Running databases in the cloud can be convenient, but it can also get expensive fast. For the Prosopo team, MongoDB Atlas was initially a fast, reliable way to run a cloud database, but as our data grew, so did the bills. Over the last year, we realised that we were spending thousands of dollars per month on infrastructure that we could run more efficiently ourselves. We explored various options but ultimately decided to migrate our MongoDB deployment to Hetzner, a cost-effective cloud provider.
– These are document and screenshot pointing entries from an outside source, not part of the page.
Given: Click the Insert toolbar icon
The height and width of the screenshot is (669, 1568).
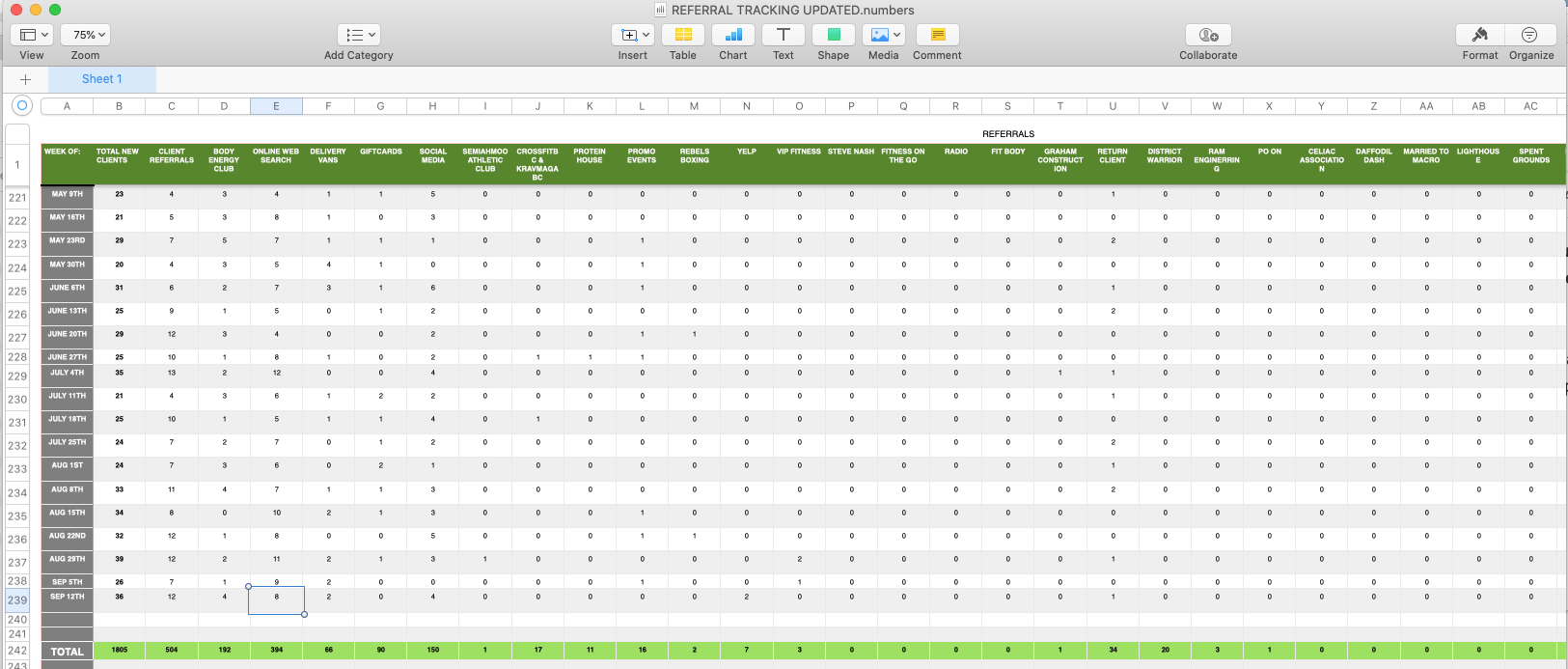Looking at the screenshot, I should [x=633, y=35].
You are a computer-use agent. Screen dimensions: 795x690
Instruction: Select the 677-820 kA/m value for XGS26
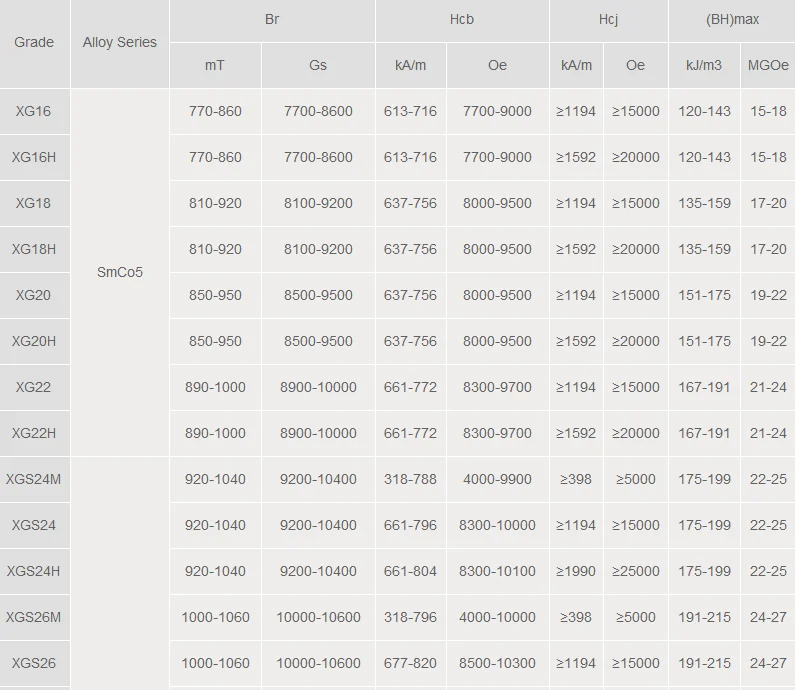tap(410, 663)
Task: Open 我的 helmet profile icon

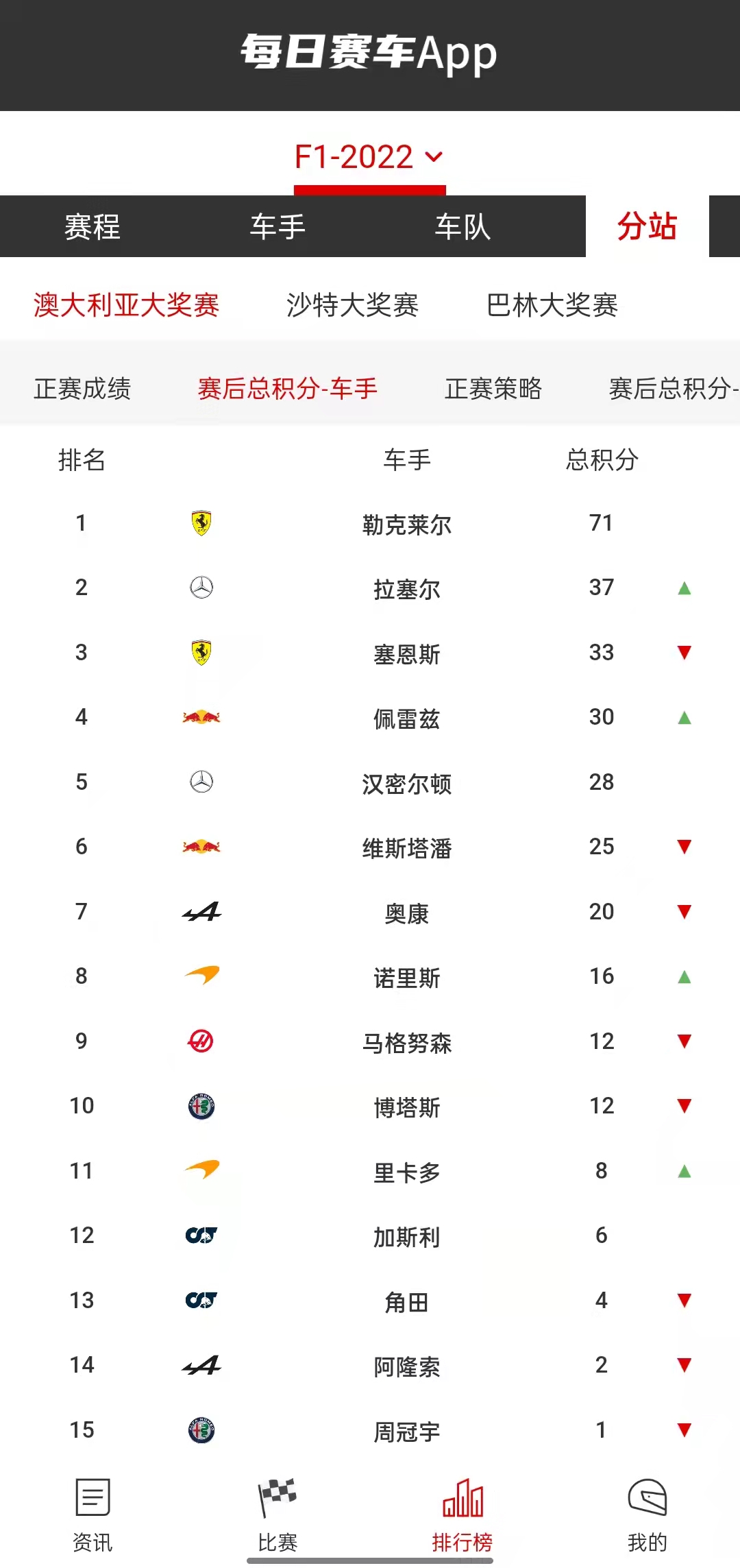Action: pos(648,1497)
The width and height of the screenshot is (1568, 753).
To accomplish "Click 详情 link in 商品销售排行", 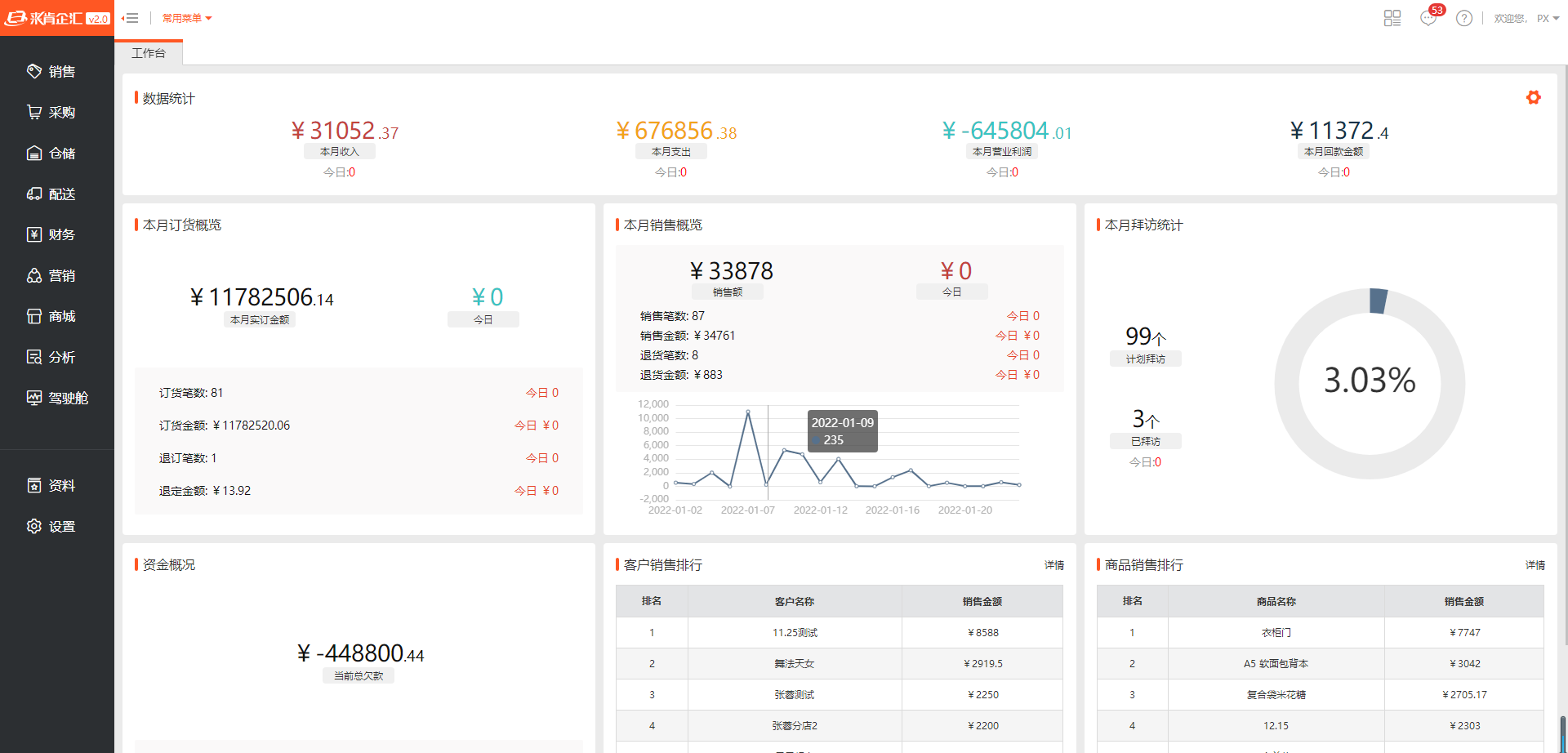I will click(1535, 565).

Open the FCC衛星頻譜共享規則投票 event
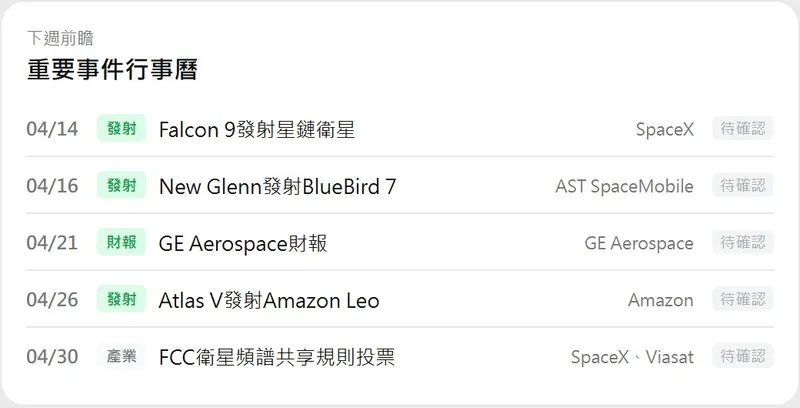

Here's how we managed to cut our costs by 90% without sacrificing performance or reliability.

When we first started building, MongoDB Atlas was an easy choice. Everything was set up for us, and we could focus on building our application without worrying about database management. The free tier was sufficient for our initial needs, and as we grew, scaling up was as simple as a few clicks. However, scaling came with a steep price tag. We went from paying $0 per month for a small database to over $3,000 per month for a few hundred GBs of data. The cost breakdown before we migrated looked roughly like this:

ServiceMonthly Cost
Atlas M40 Instance - AWS$1000
Atlas Continuous Cloud Backup Storage$700
Atlas AWS Data Transfer (Same Region)$10
Atlas AWS Data Transfer (Different Region)$1
Atlas AWS Data Transfer (Internet)$1,000
Total + VAT$3000+

The more keen eyed among you will have noticed the huge cost associated with data transfer over the internet - its as much as the servers! We're building Prosopo to be resilient to outages, such as the recent massive AWS outage, so we use many different cloud providers. This means that a lot of our database traffic goes over the internet, which is very expensive on MongoDB Atlas, due to it running on AWS (other options are available, but we chose AWS).

When your entire stack is on AWS, data transfer costs are minimal, as shown by the "Same Region" line item above. However, this architecture creates centralisation and single points of failure, which we want to avoid.

Oh, and even though we were paying this much, we didn't have access to any support! That's a separate paid plan.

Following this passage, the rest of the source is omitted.